[Saved entries]
====

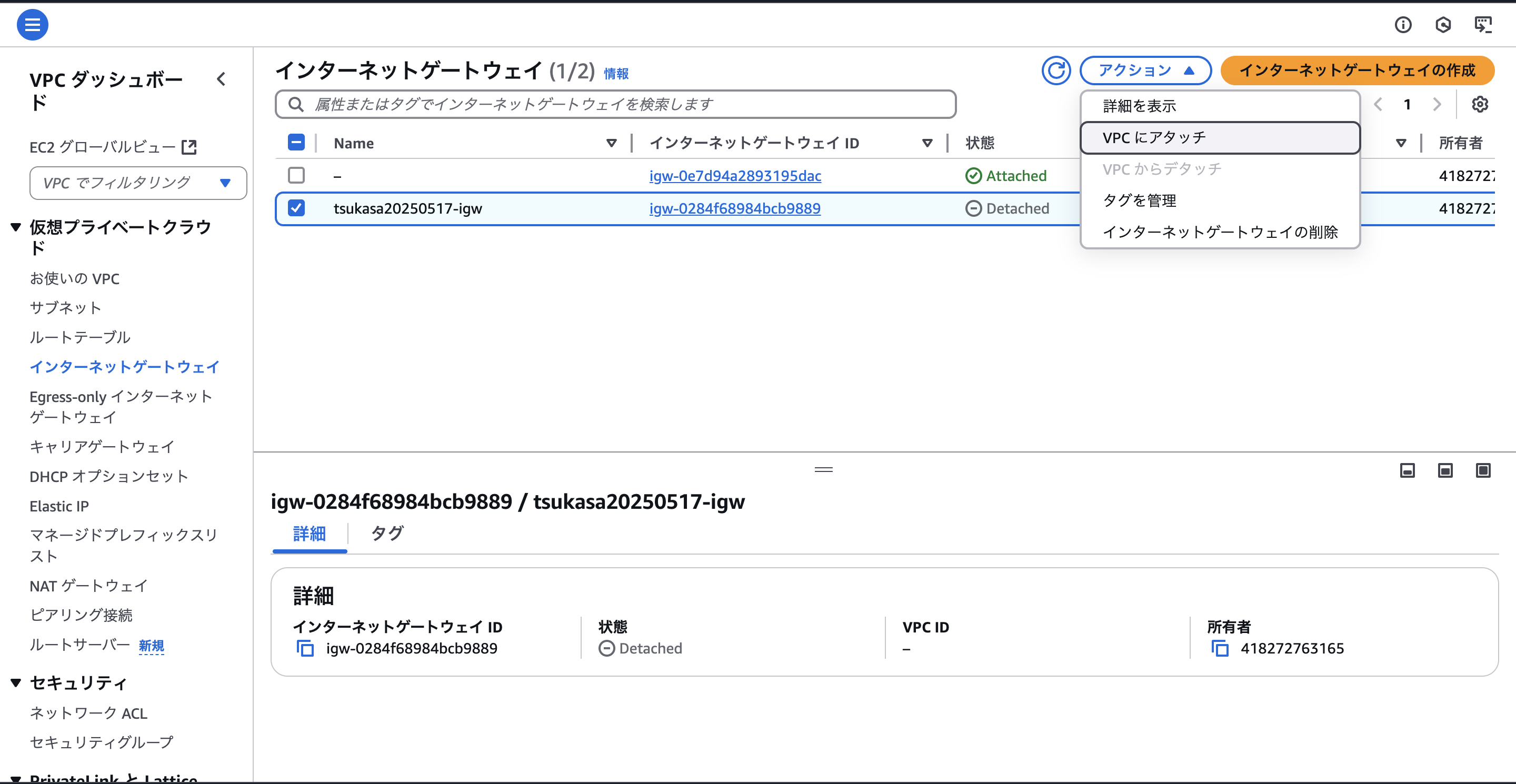Copy the internet gateway ID

click(x=305, y=648)
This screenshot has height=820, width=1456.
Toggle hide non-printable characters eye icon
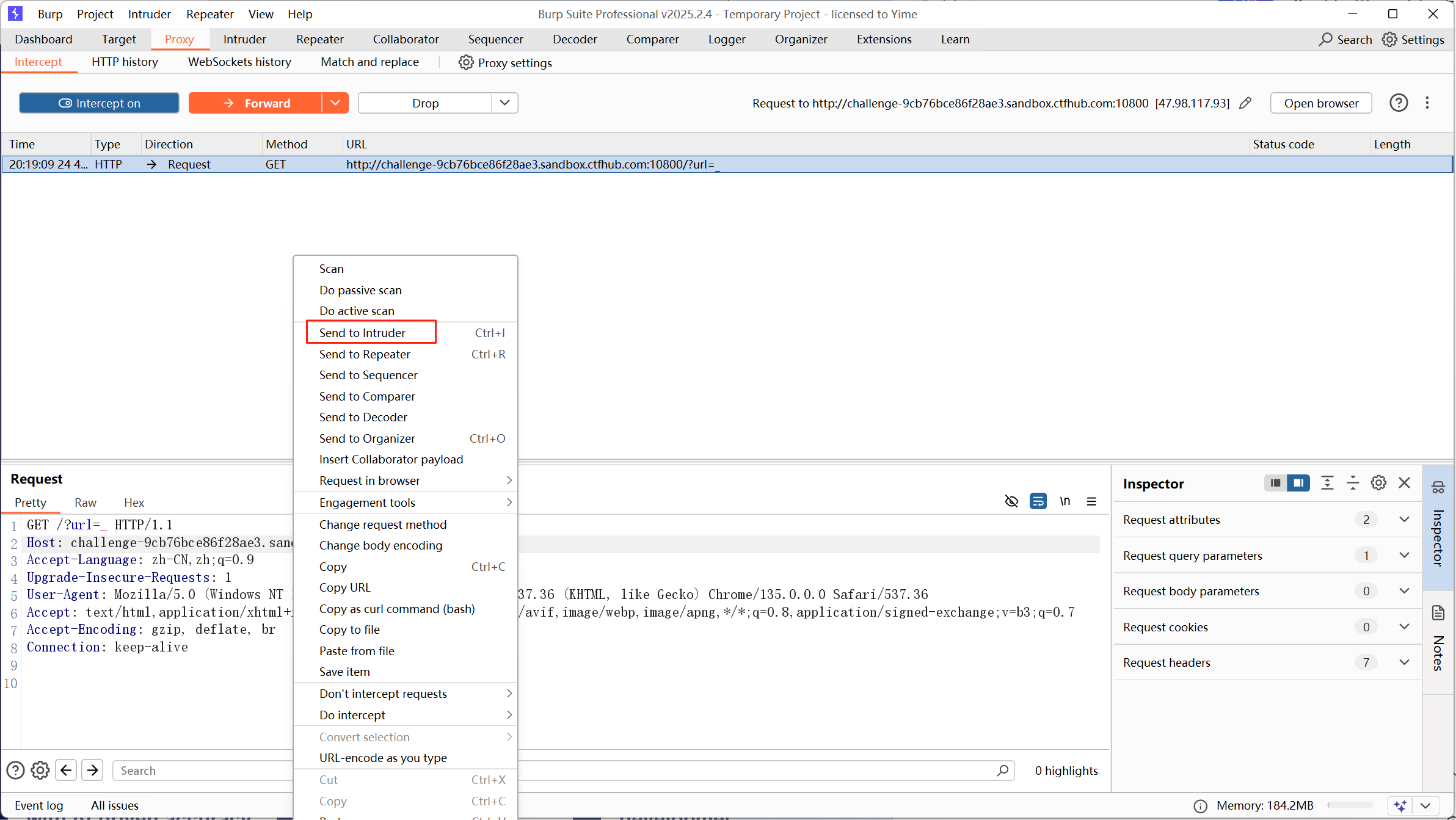[x=1011, y=501]
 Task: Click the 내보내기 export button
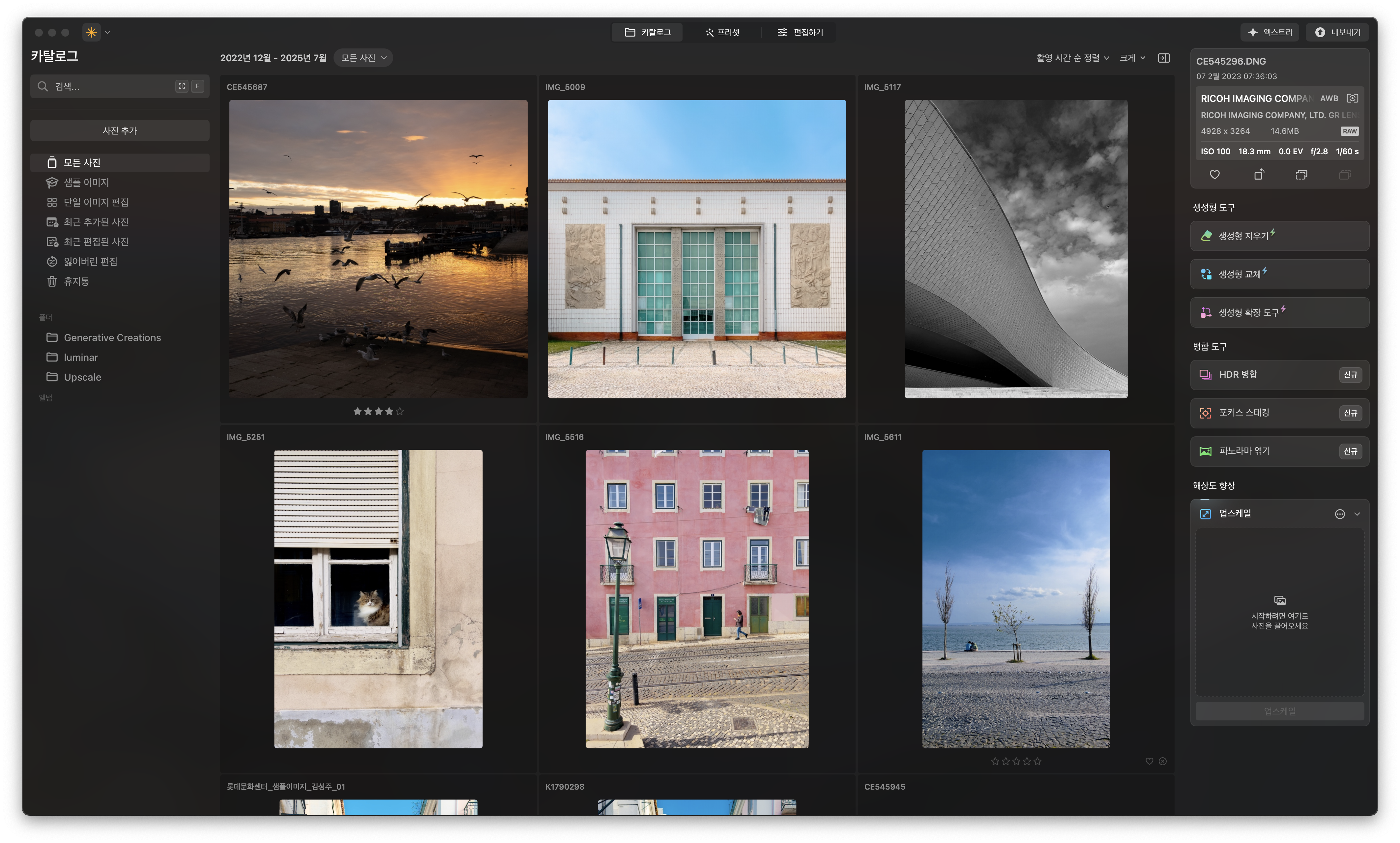(x=1337, y=32)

====

* YOUR INSTRUCTIONS
Lines from the one holding "This screenshot has height=820, width=1456." to the end of the data, both ends included, are to be given again exactly; no pictures belong in the copy.

* ANSWER SPACE
This screenshot has height=820, width=1456.
Toggle hide non-printable characters eye icon
[x=1011, y=501]
 Task: Click the 내보내기 export button
(x=1337, y=32)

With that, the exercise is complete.